Hi Rowan,
I read the code, and I have some questions. As my understanding, the follwing 2 lines refers to the Grounding part of R2C moel.
q_rep, q_obj_reps = self.embed_span(question, question_tags, question_mask, obj_reps['obj_reps'])
a_rep, a_obj_reps = self.embed_span(answers, answer_tags, answer_mask, obj_reps['obj_reps'])
in contextualization part, αi,j=softmaxj(riWqj), qi=∑jαi,jqj.(2) is used to find attended query, the corresponding code as follows, but I'm a little confused, is qa_similarity refers to ri*qi in the described equation? Because qa_similarity and question_mask are used to calculate weight, and then the weight is input into torch.einsum to get attend_q. I cannot match the equation with code.

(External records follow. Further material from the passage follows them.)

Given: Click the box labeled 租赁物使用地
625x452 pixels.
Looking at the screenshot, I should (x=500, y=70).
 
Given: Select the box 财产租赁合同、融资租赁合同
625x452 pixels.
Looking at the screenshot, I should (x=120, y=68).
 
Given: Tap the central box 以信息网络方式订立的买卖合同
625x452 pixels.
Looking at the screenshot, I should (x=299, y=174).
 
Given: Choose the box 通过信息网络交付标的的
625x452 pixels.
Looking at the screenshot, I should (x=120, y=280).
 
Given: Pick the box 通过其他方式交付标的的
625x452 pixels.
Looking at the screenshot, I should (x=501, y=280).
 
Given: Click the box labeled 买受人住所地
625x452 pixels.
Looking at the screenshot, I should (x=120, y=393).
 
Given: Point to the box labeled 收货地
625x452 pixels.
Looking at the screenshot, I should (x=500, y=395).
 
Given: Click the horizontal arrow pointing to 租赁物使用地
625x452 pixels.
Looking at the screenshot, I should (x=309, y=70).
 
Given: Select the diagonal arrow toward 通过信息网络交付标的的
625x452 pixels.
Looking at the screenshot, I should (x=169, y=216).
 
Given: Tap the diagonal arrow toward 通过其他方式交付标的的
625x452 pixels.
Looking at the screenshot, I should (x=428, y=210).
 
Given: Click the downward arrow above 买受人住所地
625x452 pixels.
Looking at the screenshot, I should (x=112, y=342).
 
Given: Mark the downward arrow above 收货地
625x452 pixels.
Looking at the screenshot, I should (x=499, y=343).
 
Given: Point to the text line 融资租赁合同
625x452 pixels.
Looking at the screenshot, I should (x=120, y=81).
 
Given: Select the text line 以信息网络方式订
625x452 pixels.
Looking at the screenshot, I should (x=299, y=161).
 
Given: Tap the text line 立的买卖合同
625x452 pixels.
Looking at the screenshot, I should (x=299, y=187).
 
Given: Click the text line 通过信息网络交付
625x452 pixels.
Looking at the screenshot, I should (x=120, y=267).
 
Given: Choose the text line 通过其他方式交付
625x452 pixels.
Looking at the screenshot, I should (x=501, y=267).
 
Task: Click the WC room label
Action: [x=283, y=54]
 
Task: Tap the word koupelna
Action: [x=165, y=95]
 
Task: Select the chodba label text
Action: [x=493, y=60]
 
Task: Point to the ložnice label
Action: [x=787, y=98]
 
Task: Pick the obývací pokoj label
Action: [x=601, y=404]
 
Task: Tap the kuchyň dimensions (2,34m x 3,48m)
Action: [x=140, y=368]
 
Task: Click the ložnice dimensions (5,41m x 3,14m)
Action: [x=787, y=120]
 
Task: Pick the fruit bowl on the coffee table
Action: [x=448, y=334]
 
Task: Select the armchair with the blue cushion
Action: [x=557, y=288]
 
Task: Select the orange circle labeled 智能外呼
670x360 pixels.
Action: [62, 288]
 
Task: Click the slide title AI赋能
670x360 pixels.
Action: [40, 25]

qa_similarity = self.span_attention(
q_rep.view(q_rep.shape[0] * q_rep.shape[1], q_rep.shape[2], q_rep.shape[3]),
a_rep.view(a_rep.shape[0] * a_rep.shape[1], a_rep.shape[2], a_rep.shape[3]),
).view(a_rep.shape[0], a_rep.shape[1], q_rep.shape[2], a_rep.shape[2])
qa_attention_weights = masked_softmax(qa_similarity, question_mask[..., None], dim=2)
attended_q = torch.einsum('bnqa,bnqd->bnad', (qa_attention_weights, q_rep))
# Have a second attention over the objects, do A by Objs
# [batch_size, 4, answer_length, num_objs]
atoo_similarity = self.obj_attention(a_rep.view(a_rep.shape[0], a_rep.shape[1] * a_rep.shape[2], -1),
obj_reps['obj_reps']).view(a_rep.shape[0], a_rep.shape[1],
a_rep.shape[2], obj_reps['obj_reps'].shape[1])
atoo_attention_weights = masked_softmax(atoo_similarity, box_mask[:,None,None])
attended_o = torch.einsum('bnao,bod->bnad', (atoo_attention_weights, obj_reps['obj_reps']))
In reasoning part, the input is torch.cat result of a_rep,attended_o, and attended_q. But why use self.reasoning_use_answer and self.reason_use_obj....and I saw all of these bool parameter is true.
reasoning_inp = torch.cat([x for x, to_pool in [(a_rep, self.reasoning_use_answer),
(attended_o, self.reasoning_use_obj),
(attended_q, self.reasoning_use_question)]
if to_pool], -1)
Sorry for the black things, I don't know how to change the color.....
best regards,
Xuejiao